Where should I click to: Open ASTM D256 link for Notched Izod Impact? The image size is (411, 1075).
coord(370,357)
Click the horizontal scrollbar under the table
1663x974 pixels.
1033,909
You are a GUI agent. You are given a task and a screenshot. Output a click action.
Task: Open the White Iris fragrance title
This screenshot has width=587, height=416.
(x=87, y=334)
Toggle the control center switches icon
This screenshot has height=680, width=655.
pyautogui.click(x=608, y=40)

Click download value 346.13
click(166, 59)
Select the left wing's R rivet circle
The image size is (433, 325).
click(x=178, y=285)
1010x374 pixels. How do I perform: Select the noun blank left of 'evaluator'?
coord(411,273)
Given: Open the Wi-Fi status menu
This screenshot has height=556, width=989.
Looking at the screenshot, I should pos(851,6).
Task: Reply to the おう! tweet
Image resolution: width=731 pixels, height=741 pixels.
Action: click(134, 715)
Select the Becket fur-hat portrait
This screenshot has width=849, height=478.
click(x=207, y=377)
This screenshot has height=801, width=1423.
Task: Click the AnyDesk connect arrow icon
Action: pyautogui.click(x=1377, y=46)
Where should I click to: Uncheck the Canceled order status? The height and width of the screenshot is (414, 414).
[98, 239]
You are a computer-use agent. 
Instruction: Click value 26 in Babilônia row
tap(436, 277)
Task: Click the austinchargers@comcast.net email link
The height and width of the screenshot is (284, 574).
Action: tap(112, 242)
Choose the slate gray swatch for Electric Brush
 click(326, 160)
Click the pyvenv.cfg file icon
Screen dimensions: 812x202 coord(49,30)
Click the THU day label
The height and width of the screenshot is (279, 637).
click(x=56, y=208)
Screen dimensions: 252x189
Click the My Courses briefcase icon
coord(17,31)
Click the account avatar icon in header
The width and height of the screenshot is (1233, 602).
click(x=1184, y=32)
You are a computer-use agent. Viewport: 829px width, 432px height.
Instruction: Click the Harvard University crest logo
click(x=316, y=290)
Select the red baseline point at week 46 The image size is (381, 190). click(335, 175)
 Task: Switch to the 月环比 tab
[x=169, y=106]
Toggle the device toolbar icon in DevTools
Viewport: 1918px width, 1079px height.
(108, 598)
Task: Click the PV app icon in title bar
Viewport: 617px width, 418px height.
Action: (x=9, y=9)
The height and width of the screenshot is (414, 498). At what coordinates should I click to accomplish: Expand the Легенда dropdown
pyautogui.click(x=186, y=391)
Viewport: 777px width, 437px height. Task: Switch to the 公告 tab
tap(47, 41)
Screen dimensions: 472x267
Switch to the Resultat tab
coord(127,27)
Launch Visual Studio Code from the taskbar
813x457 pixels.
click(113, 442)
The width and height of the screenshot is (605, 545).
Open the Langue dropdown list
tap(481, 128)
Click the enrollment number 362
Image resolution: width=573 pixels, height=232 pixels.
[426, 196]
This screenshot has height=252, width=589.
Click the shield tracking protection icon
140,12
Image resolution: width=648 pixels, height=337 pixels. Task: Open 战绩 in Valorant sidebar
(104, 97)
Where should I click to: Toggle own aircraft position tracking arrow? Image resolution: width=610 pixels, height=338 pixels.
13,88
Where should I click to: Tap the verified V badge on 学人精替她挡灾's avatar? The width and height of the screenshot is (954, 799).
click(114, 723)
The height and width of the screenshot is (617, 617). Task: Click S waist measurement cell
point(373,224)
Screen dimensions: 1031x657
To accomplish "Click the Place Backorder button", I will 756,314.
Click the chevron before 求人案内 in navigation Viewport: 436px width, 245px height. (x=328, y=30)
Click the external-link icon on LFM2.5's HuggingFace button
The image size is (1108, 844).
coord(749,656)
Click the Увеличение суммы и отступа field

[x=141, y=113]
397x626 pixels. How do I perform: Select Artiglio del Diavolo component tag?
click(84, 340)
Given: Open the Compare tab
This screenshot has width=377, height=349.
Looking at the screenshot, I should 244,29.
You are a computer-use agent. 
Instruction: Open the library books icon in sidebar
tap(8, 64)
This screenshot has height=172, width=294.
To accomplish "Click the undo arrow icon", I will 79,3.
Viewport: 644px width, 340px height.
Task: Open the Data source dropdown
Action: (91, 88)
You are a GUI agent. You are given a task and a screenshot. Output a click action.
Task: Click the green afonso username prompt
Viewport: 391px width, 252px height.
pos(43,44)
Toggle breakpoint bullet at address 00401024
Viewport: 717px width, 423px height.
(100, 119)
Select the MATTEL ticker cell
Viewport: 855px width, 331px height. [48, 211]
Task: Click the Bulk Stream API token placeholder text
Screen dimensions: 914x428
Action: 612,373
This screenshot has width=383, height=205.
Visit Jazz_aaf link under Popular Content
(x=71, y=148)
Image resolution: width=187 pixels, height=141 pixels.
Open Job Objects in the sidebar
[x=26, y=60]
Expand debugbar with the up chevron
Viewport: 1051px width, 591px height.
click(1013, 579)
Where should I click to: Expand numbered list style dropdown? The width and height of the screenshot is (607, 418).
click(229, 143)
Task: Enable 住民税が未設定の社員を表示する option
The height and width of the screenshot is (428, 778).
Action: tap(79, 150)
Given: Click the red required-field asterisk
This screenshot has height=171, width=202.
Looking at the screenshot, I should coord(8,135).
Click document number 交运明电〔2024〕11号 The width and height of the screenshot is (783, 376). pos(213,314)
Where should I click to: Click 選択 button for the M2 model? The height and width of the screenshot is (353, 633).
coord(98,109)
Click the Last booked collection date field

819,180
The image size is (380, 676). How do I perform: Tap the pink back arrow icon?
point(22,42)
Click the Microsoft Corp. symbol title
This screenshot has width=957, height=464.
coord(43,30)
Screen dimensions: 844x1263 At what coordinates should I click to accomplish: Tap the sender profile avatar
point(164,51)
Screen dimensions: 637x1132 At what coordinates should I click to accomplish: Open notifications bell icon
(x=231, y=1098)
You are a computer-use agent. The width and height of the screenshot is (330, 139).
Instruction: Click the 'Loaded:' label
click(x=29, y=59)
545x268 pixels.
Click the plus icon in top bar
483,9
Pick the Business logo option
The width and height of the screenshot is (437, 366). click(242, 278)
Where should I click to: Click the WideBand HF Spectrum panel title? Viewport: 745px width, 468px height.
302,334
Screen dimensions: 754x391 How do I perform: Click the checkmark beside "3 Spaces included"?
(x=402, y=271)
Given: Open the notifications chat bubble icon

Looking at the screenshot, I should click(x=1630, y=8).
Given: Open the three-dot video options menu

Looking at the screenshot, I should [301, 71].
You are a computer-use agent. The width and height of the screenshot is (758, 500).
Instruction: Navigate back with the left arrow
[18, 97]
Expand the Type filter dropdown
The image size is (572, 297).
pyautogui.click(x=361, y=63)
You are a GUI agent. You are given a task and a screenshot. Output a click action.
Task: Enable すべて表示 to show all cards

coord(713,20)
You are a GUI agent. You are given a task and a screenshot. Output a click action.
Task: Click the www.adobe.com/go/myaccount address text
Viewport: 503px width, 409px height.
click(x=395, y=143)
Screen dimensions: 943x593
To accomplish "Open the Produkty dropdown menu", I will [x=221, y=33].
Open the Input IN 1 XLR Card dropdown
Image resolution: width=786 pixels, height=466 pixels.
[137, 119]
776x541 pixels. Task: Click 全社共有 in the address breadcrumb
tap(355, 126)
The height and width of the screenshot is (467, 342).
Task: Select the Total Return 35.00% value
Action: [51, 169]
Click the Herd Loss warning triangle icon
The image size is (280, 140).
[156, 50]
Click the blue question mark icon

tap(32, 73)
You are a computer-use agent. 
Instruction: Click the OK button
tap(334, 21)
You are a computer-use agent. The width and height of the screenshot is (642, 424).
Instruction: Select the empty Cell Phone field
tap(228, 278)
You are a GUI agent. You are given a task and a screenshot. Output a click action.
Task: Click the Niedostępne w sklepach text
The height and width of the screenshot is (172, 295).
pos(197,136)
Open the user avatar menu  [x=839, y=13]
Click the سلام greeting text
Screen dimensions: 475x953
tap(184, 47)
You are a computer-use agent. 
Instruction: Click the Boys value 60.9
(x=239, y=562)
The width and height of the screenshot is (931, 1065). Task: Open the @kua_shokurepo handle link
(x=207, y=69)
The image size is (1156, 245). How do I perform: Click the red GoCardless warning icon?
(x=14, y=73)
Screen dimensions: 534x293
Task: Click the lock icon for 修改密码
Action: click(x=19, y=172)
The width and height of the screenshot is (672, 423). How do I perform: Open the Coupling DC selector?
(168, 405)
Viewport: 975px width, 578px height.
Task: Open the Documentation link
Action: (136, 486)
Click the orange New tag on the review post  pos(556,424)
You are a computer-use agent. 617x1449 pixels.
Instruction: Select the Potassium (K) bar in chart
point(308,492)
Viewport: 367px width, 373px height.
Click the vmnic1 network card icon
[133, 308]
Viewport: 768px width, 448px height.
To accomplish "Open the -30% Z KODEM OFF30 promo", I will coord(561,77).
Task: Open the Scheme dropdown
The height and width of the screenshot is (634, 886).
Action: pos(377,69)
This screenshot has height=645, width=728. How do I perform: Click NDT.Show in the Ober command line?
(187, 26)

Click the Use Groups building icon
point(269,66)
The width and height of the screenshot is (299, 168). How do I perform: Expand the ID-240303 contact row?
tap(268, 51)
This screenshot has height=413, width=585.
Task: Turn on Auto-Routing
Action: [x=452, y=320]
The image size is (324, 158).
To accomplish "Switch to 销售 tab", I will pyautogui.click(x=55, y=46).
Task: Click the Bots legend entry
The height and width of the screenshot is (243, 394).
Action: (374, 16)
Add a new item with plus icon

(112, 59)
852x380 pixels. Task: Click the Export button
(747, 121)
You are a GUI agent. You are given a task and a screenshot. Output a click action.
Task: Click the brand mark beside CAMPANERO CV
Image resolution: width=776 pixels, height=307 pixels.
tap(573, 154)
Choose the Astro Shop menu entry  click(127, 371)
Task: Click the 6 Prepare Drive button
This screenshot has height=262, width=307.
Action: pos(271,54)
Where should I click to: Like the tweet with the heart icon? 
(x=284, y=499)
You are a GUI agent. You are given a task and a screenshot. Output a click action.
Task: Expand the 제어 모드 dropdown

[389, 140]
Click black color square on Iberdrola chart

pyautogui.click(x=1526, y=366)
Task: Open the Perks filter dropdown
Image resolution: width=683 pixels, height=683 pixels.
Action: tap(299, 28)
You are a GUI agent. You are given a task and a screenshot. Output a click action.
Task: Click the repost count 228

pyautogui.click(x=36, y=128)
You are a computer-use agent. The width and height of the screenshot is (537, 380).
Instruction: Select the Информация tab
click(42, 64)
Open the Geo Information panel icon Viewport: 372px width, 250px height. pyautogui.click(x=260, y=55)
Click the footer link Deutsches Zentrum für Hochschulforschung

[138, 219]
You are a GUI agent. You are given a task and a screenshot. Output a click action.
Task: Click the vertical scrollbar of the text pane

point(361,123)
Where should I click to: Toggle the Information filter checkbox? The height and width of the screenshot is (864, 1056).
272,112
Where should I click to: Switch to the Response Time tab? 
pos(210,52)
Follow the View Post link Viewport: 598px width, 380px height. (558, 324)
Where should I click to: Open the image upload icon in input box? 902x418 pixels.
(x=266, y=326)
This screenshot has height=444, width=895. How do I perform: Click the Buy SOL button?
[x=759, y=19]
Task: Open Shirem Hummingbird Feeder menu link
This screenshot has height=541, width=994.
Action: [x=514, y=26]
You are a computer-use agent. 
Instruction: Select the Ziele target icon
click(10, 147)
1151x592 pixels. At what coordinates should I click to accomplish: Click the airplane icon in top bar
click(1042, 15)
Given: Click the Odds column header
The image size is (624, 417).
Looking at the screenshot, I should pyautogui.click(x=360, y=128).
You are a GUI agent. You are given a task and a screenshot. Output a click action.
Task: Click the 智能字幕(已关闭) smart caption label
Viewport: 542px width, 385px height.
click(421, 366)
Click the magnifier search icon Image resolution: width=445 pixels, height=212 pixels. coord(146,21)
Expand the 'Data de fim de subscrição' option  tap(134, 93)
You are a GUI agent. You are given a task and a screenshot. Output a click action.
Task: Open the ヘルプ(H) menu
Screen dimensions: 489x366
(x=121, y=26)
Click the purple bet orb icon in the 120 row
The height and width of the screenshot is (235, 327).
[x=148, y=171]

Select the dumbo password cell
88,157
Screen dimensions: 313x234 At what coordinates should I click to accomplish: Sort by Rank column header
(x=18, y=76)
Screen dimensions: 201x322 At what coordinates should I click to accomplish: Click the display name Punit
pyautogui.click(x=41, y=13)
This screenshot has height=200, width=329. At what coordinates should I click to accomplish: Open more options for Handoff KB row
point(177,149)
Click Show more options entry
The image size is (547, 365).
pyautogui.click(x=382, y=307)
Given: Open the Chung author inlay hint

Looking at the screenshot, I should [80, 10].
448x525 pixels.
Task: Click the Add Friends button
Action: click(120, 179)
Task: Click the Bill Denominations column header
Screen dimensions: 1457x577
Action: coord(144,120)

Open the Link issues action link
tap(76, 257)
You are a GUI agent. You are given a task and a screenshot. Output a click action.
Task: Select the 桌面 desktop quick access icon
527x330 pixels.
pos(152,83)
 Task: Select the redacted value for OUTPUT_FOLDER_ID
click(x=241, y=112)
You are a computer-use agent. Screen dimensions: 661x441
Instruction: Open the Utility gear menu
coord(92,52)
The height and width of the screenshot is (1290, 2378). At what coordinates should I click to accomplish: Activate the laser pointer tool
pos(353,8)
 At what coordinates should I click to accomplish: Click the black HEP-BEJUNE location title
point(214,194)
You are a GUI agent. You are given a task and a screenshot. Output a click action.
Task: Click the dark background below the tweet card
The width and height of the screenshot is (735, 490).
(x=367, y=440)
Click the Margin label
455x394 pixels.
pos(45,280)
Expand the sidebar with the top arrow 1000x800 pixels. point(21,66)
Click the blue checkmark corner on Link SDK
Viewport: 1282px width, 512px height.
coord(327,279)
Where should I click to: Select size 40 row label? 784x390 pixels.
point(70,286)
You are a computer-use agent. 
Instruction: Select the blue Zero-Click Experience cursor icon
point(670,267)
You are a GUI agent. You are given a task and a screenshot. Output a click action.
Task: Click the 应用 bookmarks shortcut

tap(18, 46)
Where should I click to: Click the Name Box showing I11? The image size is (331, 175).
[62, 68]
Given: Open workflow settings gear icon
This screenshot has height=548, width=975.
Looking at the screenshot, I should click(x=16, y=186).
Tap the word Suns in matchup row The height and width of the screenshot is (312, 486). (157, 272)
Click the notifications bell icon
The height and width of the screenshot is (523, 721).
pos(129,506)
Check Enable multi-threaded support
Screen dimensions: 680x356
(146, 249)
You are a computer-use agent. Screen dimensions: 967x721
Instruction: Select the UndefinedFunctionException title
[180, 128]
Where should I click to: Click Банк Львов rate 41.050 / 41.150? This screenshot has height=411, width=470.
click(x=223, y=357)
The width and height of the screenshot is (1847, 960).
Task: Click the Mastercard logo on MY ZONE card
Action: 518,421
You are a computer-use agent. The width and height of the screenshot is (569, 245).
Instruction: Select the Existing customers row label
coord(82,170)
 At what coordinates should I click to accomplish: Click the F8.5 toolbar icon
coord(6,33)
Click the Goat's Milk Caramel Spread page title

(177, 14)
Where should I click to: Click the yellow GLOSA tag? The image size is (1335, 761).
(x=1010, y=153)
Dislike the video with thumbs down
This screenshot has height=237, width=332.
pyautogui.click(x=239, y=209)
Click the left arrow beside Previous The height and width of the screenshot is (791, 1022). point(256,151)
++++
- [Instructions to follow]
From the data above, pick out each line containing "entry" and copy it.

- [Reply to the task]
Task: Click the Bots legend entry
Choose the Astro Shop menu entry  click(127, 371)
Click Show more options entry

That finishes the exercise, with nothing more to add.